DOCUMENT SEGMENT:
Fundamentals 23 min read

Why Java’s HashMap Combines Arrays, Linked Lists, and Red‑Black Trees

This article explains the fundamentals of hash tables, compares their performance with arrays, linked lists, and binary trees, describes how Java's HashMap handles collisions using chaining and treeification, and details the evolution from JDK 7 to JDK 8, including the design of ConcurrentHashMap for thread safety.

ITFLY8 Architecture Home
ITFLY8 Architecture Home
ITFLY8 Architecture Home
Why Java’s HashMap Combines Arrays, Linked Lists, and Red‑Black Trees

1. What Is a Hash Table

Before discussing hash tables, we compare the basic performance of other data structures for insertion and lookup.

Array : Direct indexing gives O(1) lookup, but insertion or deletion requires shifting elements, O(n). Searching by value is O(n) (or O(log n) for sorted arrays).

RAW RECORDS:
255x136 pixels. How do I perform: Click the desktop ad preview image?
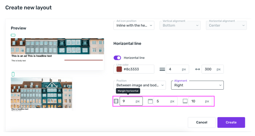pyautogui.click(x=57, y=46)
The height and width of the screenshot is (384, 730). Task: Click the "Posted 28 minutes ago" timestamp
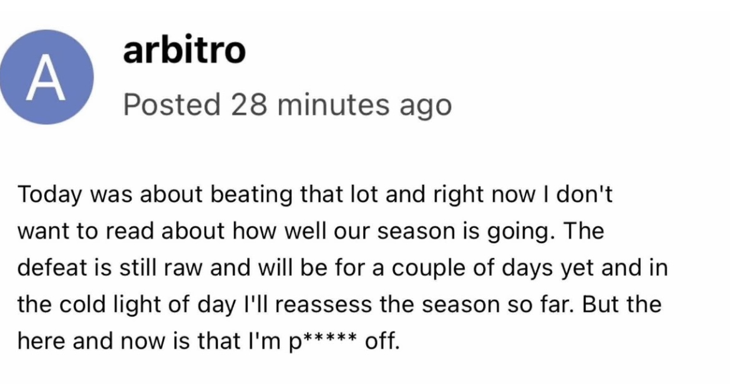[x=286, y=105]
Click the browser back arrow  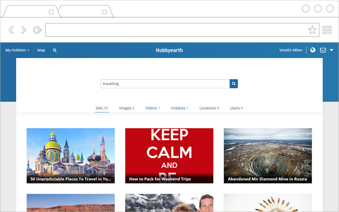(x=11, y=30)
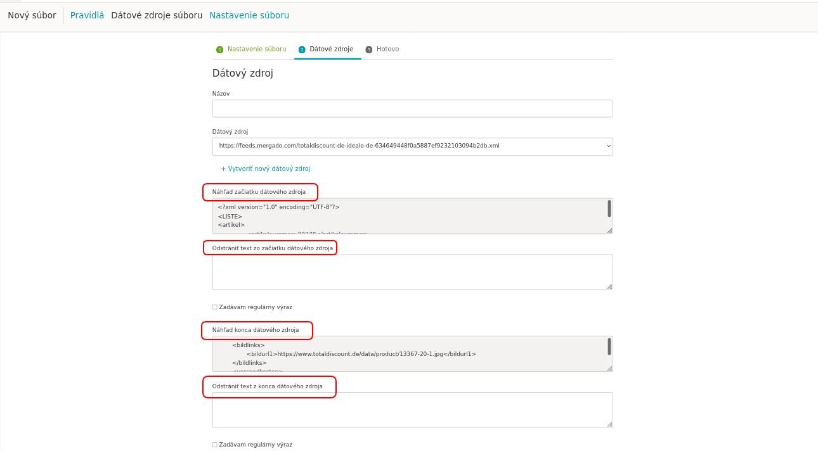Screen dimensions: 818x451
Task: Select Dátové zdroje súboru in top navigation
Action: pyautogui.click(x=157, y=15)
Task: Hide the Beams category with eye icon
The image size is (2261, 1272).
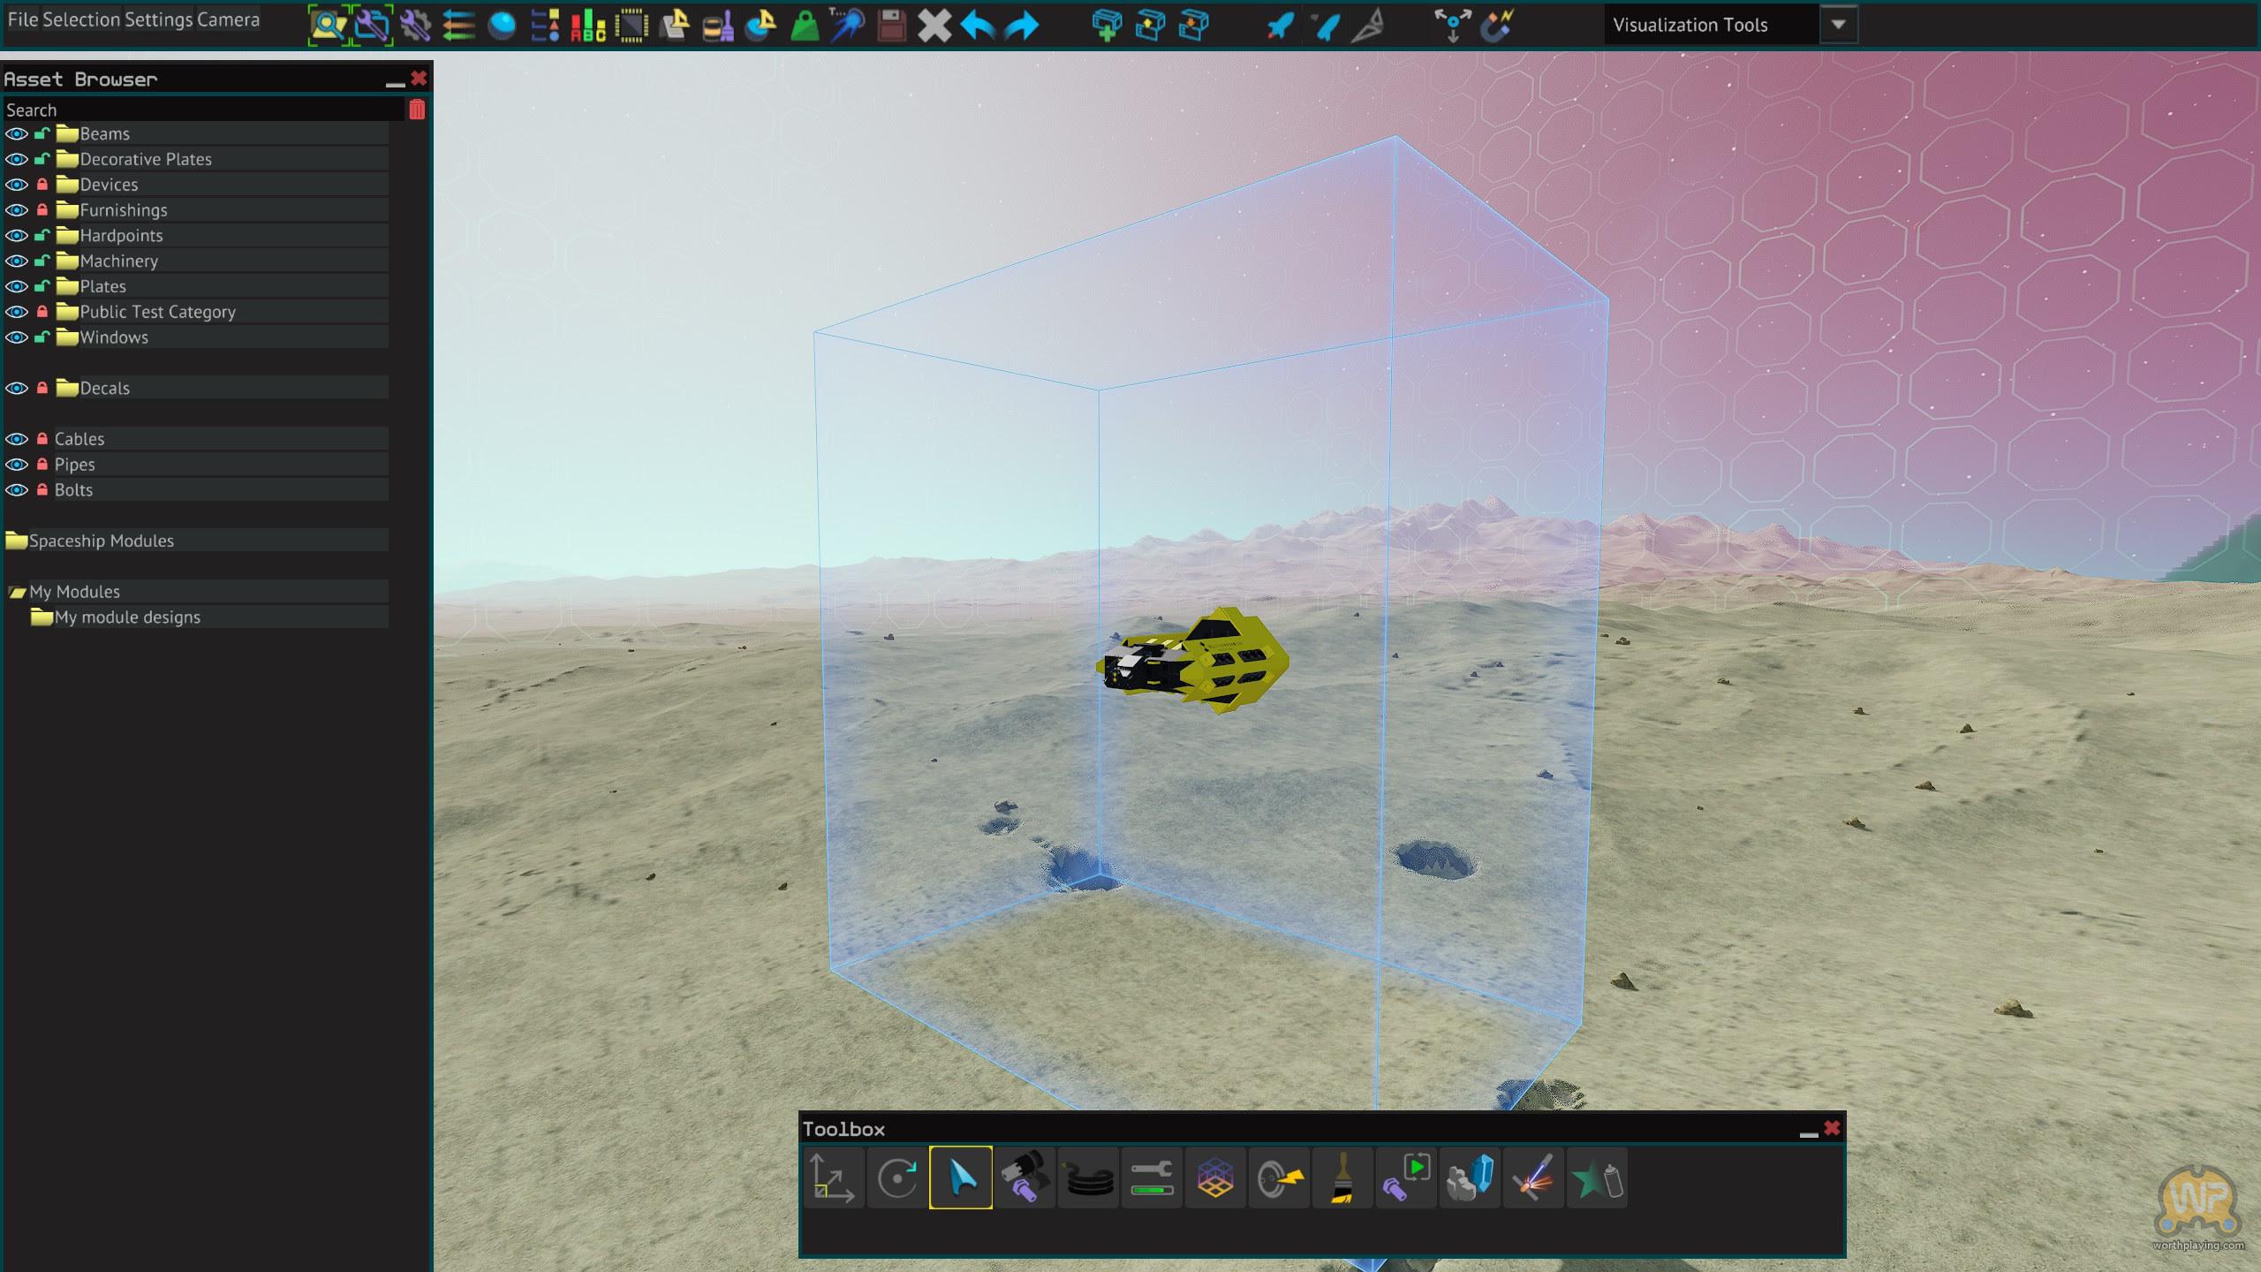Action: click(x=17, y=134)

GIVEN REQUEST 1:
Using the article on Java's HashMap, decide whether each statement agrees with the text. Answer yes or no for each, and quote the deciding words exactly.
(a) Looking up an array element by direct indexing takes O(1) time.
(b) Inserting an element into an array takes O(1) time.
(c) Searching a sorted array by value can take O(log n) time.
GIVEN REQUEST 2: The summary sentence of the article on Java's HashMap begins "This article explains." List every data structure that this sentence says hash tables are compared with.
GIVEN REQUEST 3: Write the next part of the article on Java's HashMap, starting after its last sentence about arrays.

WRITTEN ANSWER 1:
(a) Yes: "Direct indexing gives O(1) lookup"
(b) No: "insertion or deletion requires shifting elements, O(n)"
(c) Yes: "(or O(log n) for sorted arrays)"

WRITTEN ANSWER 2: arrays, linked lists, binary trees

WRITTEN ANSWER 3:
Linked List : Insertion and deletion after locating the position are O(1); searching is O(n).

Binary Tree : A balanced ordered binary tree provides O(log n) for insertion, lookup, and deletion.

Compared with these, a hash table stores entries in an array and, ignoring collisions, can perform add, delete, and lookup in O(1) time.

When adding or searching for an element, the key is passed through a hash function f(key) that maps it to an array index; the operation then completes with a single array access.

2. Hash Collisions

If two keys produce the same array index, a hash collision occurs. Java resolves collisions primarily with chaining (linked lists) and, in JDK 8, with red‑black trees when a bucket becomes too long.

JDK 7 uses an array of Entry objects linked together.

JDK 8 uses an array of Node objects that may form a linked list or a red‑black tree.

3. HashMap Implementation Details

HashMap’s core is an Entry array; each Entry holds a key‑value pair.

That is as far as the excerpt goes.